## SHORT PROBLEM A
Copy these lines of the listing word for word, starting with its first line and going on through the line that contains "This screenshot has width=938, height=730.".

## DOCUMENT PASSAGE
◇ ◇ ◇ ◇

Five Strategies for Keeping Calm on a Difficult Phone Call
Whether on the first day on the job or within the first month, all school administrators experience tense phone calls with people whose emotions run high. Yelling - screaming - accusations - even threats. After many years as a school leader, I admit that I've had my fair share of heated phone calls with passionate parents.
After all, if the problem were an easy one, one of my amazing teammates would have solved it already! From secretaries to teachers and everyone else on staff, educators are helpers - by the time something reaches my desk, it's usually a little complicated.
If you're a new administrator whose wondering how other school leaders deal with angry phone calls, you're not alone. The truth is that none of us were "good" at navigating angry parents when we started this job. Personally on one occasion, a parent's line of accusations were so hurtful, personal, and specific, I began sobbing uncontrollably and abruptly ended the call. Now, that was in my second year as an administrator. Over the years, my skin has grown thicker and my toolbox - more robust. I hope some of these strategies will help you navigate those calls with grace and dignity.
Here are five strategies that I have found help me navigate heated phone calls. But first, let's work on how to get some advance notice!

◇ ◇ ◇ ◇

## Records from a collection
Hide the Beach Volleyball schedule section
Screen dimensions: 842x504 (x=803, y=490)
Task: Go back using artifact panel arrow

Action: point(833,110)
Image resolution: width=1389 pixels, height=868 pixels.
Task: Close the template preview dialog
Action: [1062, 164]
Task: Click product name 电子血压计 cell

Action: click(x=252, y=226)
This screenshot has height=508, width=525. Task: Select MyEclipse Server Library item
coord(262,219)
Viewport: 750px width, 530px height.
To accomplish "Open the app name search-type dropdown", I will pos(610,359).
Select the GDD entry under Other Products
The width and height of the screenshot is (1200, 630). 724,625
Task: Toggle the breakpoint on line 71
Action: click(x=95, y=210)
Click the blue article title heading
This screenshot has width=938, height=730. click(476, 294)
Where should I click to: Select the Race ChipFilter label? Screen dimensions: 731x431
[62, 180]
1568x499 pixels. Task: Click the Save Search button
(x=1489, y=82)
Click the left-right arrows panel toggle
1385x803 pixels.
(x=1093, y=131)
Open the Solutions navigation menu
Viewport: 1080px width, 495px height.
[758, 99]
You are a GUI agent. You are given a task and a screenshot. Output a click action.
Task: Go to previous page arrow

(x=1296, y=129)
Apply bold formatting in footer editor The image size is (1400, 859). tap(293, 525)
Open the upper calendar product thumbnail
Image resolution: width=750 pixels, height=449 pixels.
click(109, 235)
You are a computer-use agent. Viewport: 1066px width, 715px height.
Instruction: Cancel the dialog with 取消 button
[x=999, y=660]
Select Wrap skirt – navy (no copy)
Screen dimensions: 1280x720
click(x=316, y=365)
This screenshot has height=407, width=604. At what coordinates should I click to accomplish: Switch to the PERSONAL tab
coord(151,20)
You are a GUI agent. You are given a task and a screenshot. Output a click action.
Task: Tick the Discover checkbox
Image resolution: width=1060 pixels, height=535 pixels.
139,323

◇ ◇ ◇ ◇

## SHORT PROBLEM B
Answer these questions about the passage on difficult phone calls:
(i) What does the writer say educators are?
(ii) In which year as an administrator did the writer begin sobbing and end a call?
(iii) How many strategies does the writer offer for heated phone calls?

## SOLUTION A
Hide the Beach Volleyball schedule section
Screen dimensions: 842x504 (x=803, y=490)
Task: Go back using artifact panel arrow

Action: point(833,110)
Image resolution: width=1389 pixels, height=868 pixels.
Task: Close the template preview dialog
Action: [1062, 164]
Task: Click product name 电子血压计 cell

Action: click(x=252, y=226)
This screenshot has height=508, width=525. Task: Select MyEclipse Server Library item
coord(262,219)
Viewport: 750px width, 530px height.
To accomplish "Open the app name search-type dropdown", I will pos(610,359).
Select the GDD entry under Other Products
The width and height of the screenshot is (1200, 630). 724,625
Task: Toggle the breakpoint on line 71
Action: click(x=95, y=210)
Click the blue article title heading
This screenshot has width=938, height=730. click(476, 294)

## SOLUTION B
(i) Helpers
(ii) The second year
(iii) Five